Varied Properties of Hepatitis-Delta Virus-like Particles Produced by Baculovirus-transduced Mammalian Cells
Integration of life sciences & engineering
Integration of Life Sciences & Engineering - Poster (T5-P)
Keywords: baculovirus; hepatitis delta virus; virus-like particles; mammalian cells
Hepatitis delta virus-like particles (HDV VLP) may be a promising vaccine candidate against hepatitis delta virus, which causes severe acute liver inflammation or chronic liver diseases. Currently there is no effective vaccine or diagnostic reagent for HDV due to the lack of a proper method to efficiently produce HDV VLP. To mass produce HDV VLP, we constructed recombinant baculoviruses Bac-GD expressing large-hepatitis delta antigen (L-HDAg) and Bac-GB expressing hepatitis B surface antigen (HBsAg). In this study, we demonstrated that co-transduction of mammalian cells led to co-expression of both proteins, as well as secretion of HDV VLP. However, we found that the ratios of virus dosages led to changes in VLP properties.

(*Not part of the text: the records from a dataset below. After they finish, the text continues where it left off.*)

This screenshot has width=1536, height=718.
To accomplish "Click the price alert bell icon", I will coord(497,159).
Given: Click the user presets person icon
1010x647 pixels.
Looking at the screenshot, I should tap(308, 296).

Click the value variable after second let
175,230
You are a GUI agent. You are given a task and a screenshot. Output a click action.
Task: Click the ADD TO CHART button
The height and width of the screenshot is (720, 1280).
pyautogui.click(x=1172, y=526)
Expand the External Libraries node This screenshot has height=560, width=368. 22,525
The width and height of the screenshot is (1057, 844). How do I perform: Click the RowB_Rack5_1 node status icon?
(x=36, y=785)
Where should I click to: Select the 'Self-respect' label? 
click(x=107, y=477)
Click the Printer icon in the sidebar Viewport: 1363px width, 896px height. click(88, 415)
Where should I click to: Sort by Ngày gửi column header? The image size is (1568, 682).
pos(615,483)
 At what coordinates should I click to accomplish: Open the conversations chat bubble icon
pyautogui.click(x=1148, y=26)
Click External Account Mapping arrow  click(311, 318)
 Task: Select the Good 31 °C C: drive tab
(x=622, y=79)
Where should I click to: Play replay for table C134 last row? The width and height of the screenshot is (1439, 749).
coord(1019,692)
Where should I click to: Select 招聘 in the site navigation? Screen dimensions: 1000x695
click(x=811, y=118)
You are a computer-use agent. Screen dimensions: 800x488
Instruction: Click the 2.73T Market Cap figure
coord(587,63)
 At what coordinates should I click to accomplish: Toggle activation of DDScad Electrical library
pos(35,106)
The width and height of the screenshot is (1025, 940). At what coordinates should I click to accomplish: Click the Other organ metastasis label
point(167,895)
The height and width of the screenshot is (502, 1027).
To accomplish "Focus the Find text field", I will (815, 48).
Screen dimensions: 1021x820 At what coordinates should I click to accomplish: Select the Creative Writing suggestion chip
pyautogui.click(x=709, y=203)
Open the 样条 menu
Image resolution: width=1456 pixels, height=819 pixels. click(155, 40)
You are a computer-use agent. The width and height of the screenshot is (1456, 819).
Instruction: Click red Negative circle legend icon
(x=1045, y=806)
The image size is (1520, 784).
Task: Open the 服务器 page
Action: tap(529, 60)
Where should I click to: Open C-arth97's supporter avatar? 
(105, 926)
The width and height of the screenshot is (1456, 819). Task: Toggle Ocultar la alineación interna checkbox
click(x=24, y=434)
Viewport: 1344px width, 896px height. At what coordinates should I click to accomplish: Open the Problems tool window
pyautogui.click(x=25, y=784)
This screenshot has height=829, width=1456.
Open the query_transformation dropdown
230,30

A high dosage ratio of Bac-GD to Bac-GB led to higher L-HDAg expression relative to HBsAg, which in turn resulted in the incorporation of more L-HDAg into VLP, larger particle size, and larger density. A model correlating the VLP properties and the relative baculovirus dosage is proposed.
Presented Wednesday 19, 13:30 to 15:00, in session Integration of Life Sciences & Engineering - Poster (T5-P).